Can someone please tell me what the difference is between Polo Tower Villas and Polo Towers Suites?  It looks like they both have lockoff units with the same size units so I'm wondering what the difference is?

Thanks for your help!


----------



## dougp26364 (Sep 5, 2012)

lizfox said:


> Can someone please tell me what the difference is between Polo Tower Villas and Polo Towers Suites?  It looks like they both have lockoff units with the same size units so I'm wondering what the difference is?
> 
> Thanks for your help!



The Villa's are a little more plush than the Suite's. The Suite's are in towers 1 & 2 and offer better views. The Villa's are in tower 3 and most of those units face east or away from the strip. The Villa's have larger TV's. The Villa's have a murphy bed in the living room instead of a sofa sleeper. The Villa's have two vanities in the bathroom and a deep soaker tub in the bathroom. 
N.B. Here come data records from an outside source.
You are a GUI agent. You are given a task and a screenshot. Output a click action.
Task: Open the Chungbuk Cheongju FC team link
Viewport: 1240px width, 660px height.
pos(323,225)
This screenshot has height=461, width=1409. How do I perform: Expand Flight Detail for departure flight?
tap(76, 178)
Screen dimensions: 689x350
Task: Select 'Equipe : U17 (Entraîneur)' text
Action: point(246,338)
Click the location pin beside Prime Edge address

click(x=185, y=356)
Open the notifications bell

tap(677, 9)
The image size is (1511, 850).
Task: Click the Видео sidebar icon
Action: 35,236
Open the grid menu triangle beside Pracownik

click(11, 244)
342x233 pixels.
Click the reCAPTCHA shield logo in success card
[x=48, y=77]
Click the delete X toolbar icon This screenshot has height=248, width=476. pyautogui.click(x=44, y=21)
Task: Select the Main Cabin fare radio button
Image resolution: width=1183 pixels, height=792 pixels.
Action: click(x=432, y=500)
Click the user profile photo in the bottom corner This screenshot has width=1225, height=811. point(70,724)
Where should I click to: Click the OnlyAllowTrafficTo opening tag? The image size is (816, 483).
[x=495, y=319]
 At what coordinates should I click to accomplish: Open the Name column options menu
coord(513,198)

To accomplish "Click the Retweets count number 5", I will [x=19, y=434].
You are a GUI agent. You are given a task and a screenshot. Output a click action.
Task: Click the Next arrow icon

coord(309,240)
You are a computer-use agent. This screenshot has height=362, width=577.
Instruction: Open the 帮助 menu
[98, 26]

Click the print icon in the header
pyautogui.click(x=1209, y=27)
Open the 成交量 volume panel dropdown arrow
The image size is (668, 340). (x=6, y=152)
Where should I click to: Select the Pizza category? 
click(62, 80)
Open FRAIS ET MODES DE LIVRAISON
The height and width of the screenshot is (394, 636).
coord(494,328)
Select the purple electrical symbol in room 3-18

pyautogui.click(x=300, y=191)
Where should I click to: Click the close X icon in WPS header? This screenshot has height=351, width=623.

So basically, the Villa's are a little more plush but don't have as good of views. If you click the link in my signature below, I have some pics of a Suite's unit we were in the past year. You'll have to scroll through the albums to find the Polo Towers album.


----------



## csalter2 (Sep 5, 2012)

I have stayed in both units and ti me it's not worth the extra points to stay in the villas. Save your points.


----------